> _Source extract_
◆ ◆ ◆ ◆ ◆ ◆ ◆

Buzz Aldrin drives a core tube sampler into the lunar soil. Photographed by Neil Armstrong.

T
HE ASTRONAUTS RETURNED TO
Earth with 45.5 pounds of the lunar surface for the scientists at home, but there would be a delay before the business of serious study could begin. From the outset of the
Apollo
program, NASA officials had taken seriously Joshua Lederberg's warnings of contamination
from lunar bacteria. An elaborate quarantine center had been built at the Johnson Space Center in Houston, with a containment room for the lunar samples just down the way from the one that had been built for the astronauts themselves. In the case of the moon rocks, scientists had more to consider than the dangers of a lunar organism: contamination of the moon rocks themselves from microorganisms on Earth was a major concern, as it would taint the precious samples and could lead to misleading results.

◆ ◆ ◆ ◆ ◆ ◆ ◆

> _Data shown_
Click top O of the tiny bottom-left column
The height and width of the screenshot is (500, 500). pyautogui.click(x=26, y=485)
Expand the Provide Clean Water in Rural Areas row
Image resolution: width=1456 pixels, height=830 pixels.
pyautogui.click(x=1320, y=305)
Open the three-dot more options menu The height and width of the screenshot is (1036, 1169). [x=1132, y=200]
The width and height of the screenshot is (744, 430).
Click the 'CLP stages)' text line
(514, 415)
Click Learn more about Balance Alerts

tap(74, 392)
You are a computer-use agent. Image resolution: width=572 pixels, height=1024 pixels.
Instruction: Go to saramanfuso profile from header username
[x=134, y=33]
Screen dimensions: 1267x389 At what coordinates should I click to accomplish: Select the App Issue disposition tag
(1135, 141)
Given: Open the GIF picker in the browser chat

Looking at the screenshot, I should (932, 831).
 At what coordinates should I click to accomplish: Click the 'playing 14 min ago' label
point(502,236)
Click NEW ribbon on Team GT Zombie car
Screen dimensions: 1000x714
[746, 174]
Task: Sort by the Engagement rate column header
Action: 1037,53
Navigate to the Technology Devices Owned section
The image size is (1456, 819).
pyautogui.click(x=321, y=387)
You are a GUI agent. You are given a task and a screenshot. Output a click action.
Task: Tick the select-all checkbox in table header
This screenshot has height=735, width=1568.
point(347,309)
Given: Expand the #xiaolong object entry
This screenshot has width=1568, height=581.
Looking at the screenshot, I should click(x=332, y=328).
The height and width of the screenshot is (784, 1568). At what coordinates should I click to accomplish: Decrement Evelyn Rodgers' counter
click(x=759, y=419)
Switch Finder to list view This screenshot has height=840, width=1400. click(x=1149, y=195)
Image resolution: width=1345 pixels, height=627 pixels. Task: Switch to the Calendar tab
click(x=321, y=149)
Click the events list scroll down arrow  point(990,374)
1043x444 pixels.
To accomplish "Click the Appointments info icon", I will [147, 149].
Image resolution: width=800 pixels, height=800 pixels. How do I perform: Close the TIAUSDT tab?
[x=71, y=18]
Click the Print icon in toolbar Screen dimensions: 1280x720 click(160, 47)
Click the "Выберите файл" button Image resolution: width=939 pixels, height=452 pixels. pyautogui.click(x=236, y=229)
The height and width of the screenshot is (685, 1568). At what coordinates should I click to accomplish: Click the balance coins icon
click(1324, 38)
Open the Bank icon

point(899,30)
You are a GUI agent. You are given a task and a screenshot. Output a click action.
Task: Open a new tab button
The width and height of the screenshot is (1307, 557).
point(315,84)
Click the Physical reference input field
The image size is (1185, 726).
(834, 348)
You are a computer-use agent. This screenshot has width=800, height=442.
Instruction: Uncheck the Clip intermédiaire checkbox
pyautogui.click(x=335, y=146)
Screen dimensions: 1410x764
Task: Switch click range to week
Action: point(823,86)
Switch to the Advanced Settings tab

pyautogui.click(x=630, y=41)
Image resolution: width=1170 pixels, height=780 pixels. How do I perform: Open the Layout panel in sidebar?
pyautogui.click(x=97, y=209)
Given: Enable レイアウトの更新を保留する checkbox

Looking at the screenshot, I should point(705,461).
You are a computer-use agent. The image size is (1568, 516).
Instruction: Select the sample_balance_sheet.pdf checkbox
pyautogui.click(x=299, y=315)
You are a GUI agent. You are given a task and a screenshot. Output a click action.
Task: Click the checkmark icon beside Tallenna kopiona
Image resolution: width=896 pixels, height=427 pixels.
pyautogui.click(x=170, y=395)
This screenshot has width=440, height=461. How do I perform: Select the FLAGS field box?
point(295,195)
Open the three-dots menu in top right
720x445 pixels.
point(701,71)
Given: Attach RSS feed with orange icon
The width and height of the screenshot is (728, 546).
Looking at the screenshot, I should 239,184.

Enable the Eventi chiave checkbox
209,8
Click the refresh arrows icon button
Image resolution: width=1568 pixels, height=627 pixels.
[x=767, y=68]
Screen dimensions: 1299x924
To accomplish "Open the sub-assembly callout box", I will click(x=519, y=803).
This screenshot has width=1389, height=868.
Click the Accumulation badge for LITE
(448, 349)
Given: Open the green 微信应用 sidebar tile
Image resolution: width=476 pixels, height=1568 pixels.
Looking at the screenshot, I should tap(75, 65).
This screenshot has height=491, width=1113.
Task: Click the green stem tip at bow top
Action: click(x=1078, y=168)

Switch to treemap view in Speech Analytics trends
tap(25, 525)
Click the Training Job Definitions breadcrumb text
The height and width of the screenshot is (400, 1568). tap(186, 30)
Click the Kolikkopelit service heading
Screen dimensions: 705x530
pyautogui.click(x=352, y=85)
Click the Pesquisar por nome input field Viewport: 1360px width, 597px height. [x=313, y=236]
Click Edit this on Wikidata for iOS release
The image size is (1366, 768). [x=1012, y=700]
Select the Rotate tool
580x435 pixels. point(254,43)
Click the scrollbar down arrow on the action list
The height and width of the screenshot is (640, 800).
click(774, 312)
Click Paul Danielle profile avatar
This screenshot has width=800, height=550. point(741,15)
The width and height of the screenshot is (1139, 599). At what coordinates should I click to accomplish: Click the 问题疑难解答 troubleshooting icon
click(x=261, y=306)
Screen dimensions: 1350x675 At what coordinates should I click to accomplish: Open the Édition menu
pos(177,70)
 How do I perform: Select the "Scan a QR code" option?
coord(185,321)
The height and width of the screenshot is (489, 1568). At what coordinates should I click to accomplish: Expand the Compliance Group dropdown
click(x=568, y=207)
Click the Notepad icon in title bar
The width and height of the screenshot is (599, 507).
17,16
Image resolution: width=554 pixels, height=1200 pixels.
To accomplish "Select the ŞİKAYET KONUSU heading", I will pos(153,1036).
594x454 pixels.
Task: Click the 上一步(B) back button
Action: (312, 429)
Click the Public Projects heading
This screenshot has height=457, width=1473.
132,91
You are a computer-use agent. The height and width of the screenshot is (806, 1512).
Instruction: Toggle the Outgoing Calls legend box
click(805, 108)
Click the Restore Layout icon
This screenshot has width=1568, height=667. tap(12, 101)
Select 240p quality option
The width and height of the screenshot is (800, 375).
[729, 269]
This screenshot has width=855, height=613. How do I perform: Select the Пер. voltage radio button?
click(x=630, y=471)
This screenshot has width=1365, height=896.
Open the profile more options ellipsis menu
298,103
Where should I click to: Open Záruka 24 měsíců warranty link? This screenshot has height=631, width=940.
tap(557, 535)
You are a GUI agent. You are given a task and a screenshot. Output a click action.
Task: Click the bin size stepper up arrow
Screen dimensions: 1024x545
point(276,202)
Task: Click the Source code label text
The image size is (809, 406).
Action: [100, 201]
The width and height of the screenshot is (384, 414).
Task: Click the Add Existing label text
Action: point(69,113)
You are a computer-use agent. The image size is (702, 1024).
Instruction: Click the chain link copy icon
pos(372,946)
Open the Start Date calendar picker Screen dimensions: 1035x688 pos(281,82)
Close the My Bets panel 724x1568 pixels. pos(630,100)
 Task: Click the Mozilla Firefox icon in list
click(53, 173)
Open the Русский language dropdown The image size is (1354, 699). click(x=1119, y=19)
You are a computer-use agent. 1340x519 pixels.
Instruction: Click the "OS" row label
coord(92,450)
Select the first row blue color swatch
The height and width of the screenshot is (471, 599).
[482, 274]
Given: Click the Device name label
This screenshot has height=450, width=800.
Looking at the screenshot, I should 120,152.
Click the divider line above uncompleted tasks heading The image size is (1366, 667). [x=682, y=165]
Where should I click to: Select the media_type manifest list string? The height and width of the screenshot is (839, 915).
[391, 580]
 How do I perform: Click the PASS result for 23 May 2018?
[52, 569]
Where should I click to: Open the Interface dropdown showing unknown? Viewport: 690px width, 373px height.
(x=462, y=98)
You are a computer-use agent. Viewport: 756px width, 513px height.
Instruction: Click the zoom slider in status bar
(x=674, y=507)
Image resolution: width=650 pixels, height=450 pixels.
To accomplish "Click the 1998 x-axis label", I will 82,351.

◆ ◆ ◆ ◆ ◆ ◆ ◆

> _How to complete this task_
In the passage above about the Apollo lunar samples, why were scientists worried about contamination of the moon rocks by microorganisms from Earth? Answer in one to three sentences.

> _Result_
Contamination by Earth microorganisms would taint the precious samples. It could also lead to misleading results.